Urinary incontinence is the loss of bladder control. Symptoms can range from small urine leaks to a complete emptying of the bladder. Most bladder control problems occur when muscles are weak or overactive. When muscles are weak, pressure from a laugh, cough or sneeze can trigger an embarrassing loss of control. With overactive bladder, uncontrolled contractions of the bladder muscles create a sudden urge to urinate that cannot be stopped. Urinary incontinence affects women and men of all ages, but is more common in women. Women may develop incontinence after pregnancy and childbirth. Men may experience urinary incontinence following surgery or radiation treatment for prostate, bladder and colorectal cancers.
Anal incontinence is the inability to control the passage of bowel movements or air. While it can affect men and women of all ages, it is more common in women. Causes of anal incontinence include constipation, damage to the ring of muscles that keep the anus closed, and loss of storage capacity in the rectum, diarrhea, and pelvic floor dysfunction.

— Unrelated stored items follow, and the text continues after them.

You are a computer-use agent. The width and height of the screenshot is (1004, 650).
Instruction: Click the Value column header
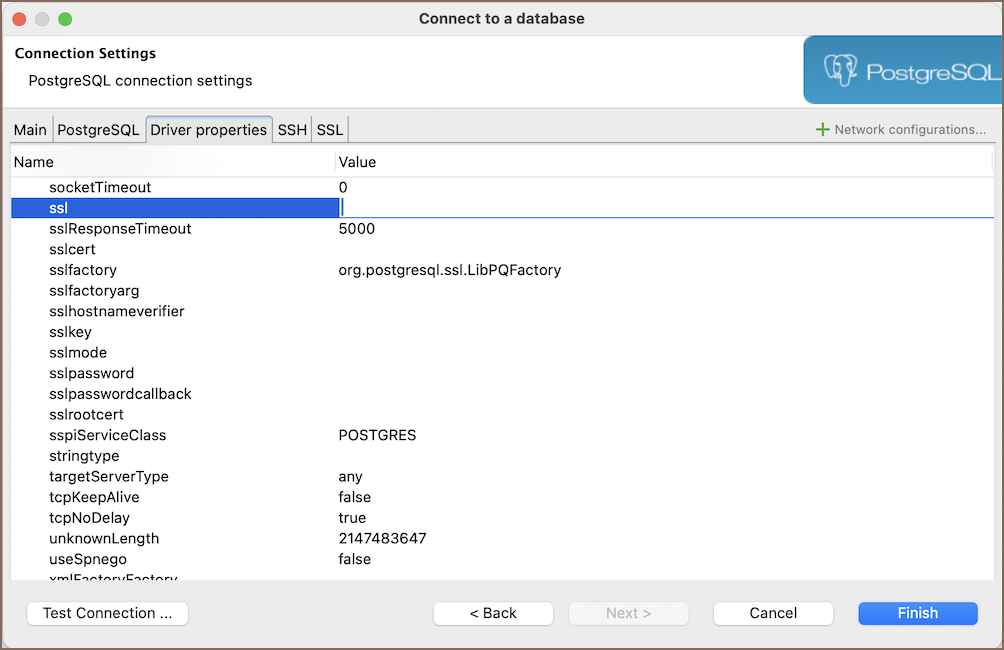pyautogui.click(x=357, y=162)
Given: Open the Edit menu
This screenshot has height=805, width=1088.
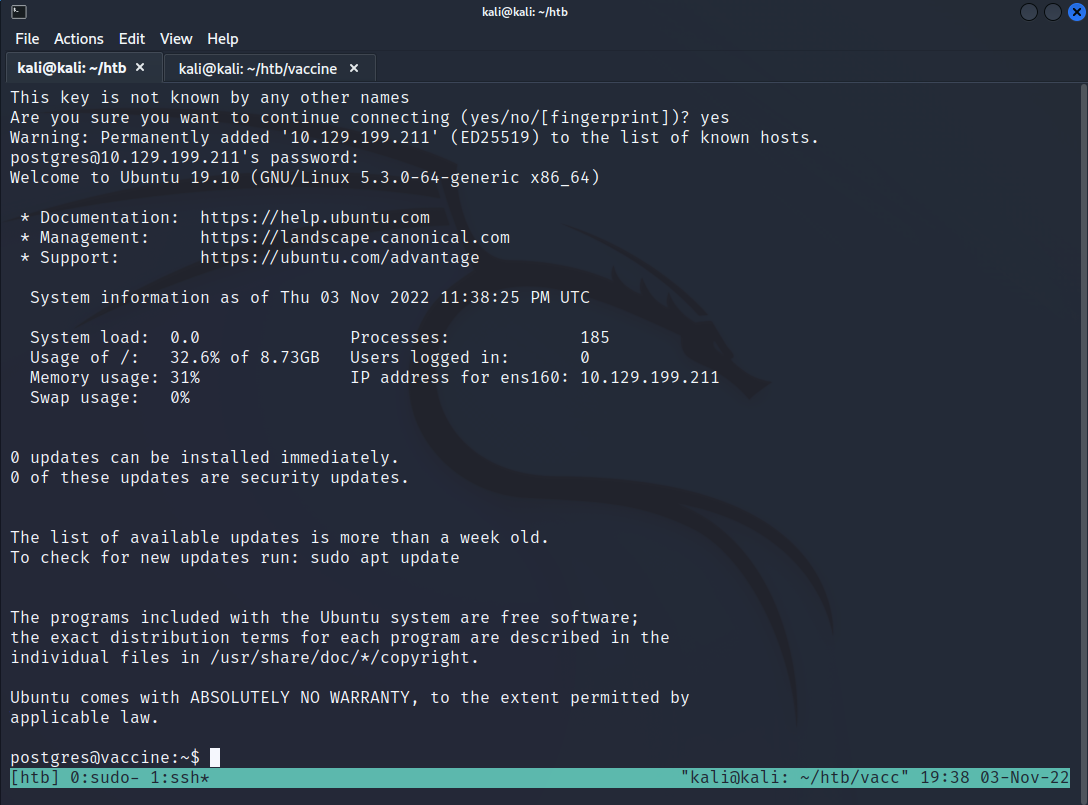Looking at the screenshot, I should (x=132, y=39).
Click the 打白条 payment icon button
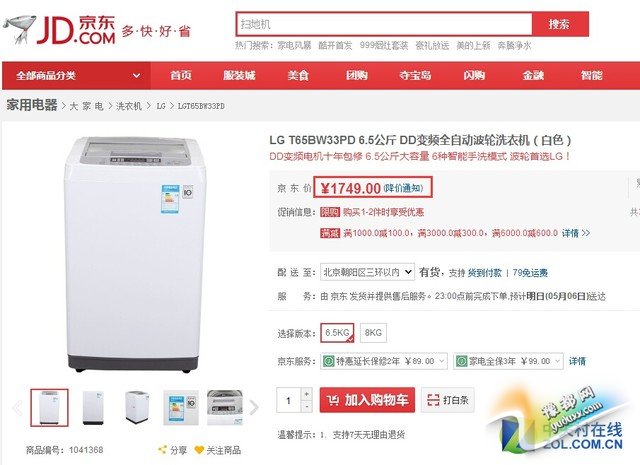Viewport: 640px width, 465px height. click(448, 400)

Constipation refers to bowel movements that are infrequent or hard to pass. The need to strain more than fifty percent of the time when having bowel movements, bloating and abdominal pain are symptoms of constipation. Causes can range from dietary deficiencies and side effects from medication, to a lack of proper nerve and muscle function.

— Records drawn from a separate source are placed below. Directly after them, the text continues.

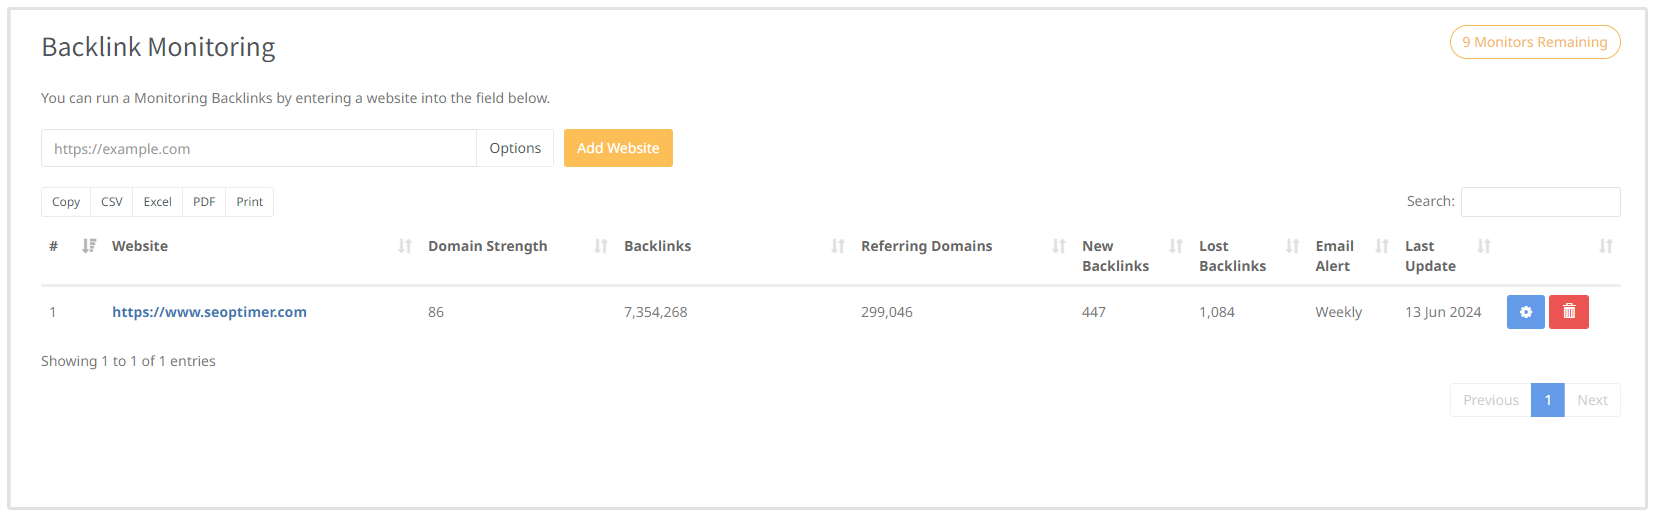Delete the seoptimer.com monitor with trash icon

click(x=1568, y=312)
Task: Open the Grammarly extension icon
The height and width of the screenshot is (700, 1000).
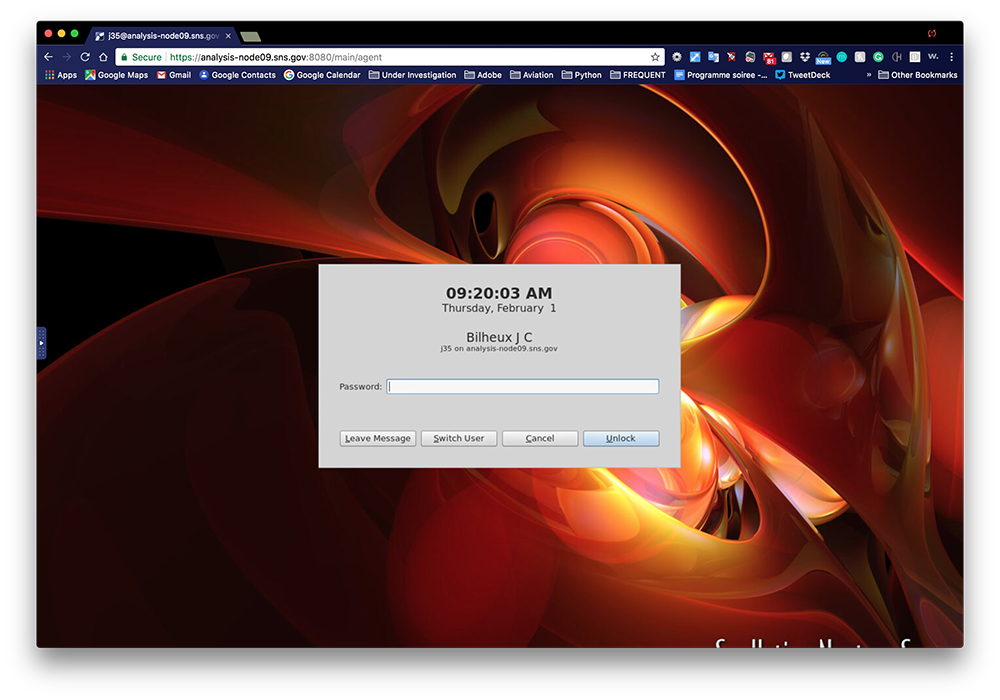Action: (878, 57)
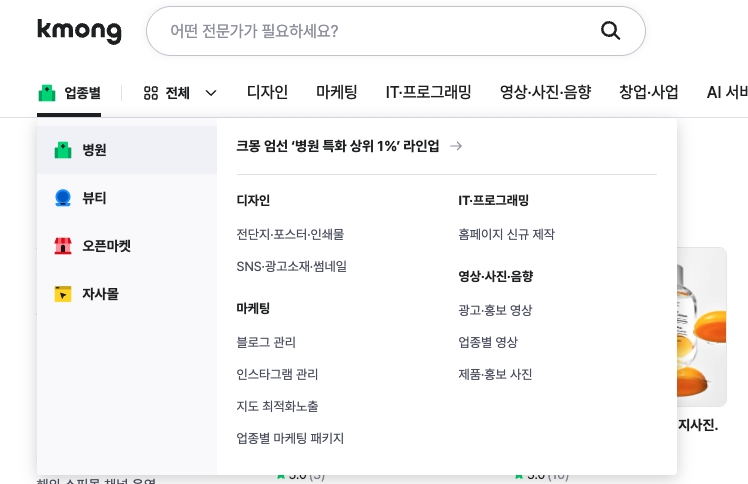Screen dimensions: 748x484
Task: Open the 영상·사진·음향 navigation menu
Action: (545, 92)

Overactive bladder is when the bladder muscle involuntarily contracts, causing a sudden urge to urinate. This strong sensation is more frequent than usual, and patients may have difficulty getting to the bathroom in time. The disorder may be associated with incontinence.
Pelvic Organ Prolapse
Pelvic organ prolapse occurs when the pelvic muscles and tissue weaken and can no longer support a woman’s pelvic organs. The uterus, bladder or rectum lose elasticity and descend or bulge into the vagina, causing pressure in the lower abdomen, urinary or fecal incontinence, constipation or diminished sexual function. In extreme cases, the pelvic organs can drop through the vaginal opening.

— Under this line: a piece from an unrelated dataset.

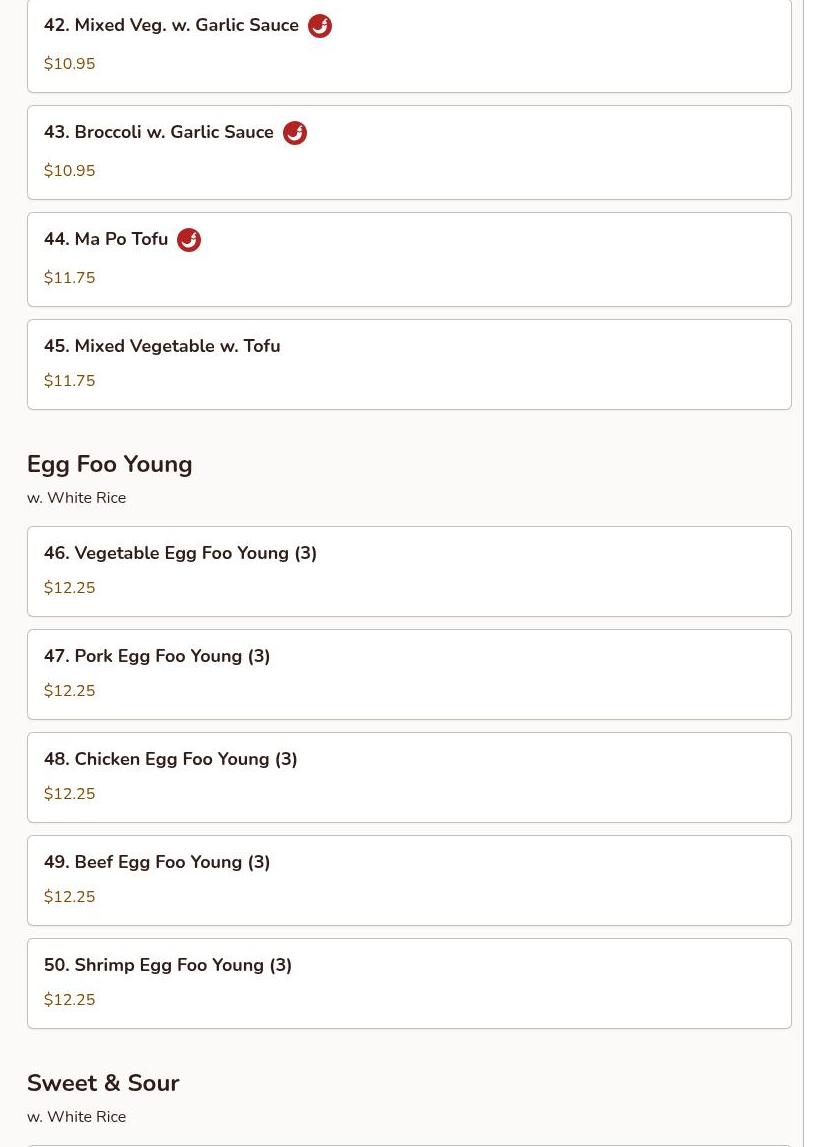Select 50. Shrimp Egg Foo Young

tap(168, 965)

Causes may including stretching during pregnancy and childbirth, pelvic injury associated with the abdominal pressure of coughing, heavy lifting, constipation, pelvic surgery, neurological injury, obesity, menopause and hormonal deprivation or medications.
When the area between the rectum and vagina, known as the rectovaginal septum, becomes thin and weakens, the rectum may bulge into the vagina.
With cystocele, or bladder prolapse, the muscles at the base of the bladder become thin and weak, causing the bladder to fall down into the vagina. Much like rectocele, it is common among women with weak pelvic floor muscles.
Benign Prostatic Hyperplasia and Urinary Retention
An enlarged prostate may cause urinary symptoms such as frequency of urination, awakening through the night to urinate and an inability to empty the bladder. This can significantly affect a man’s quality of life.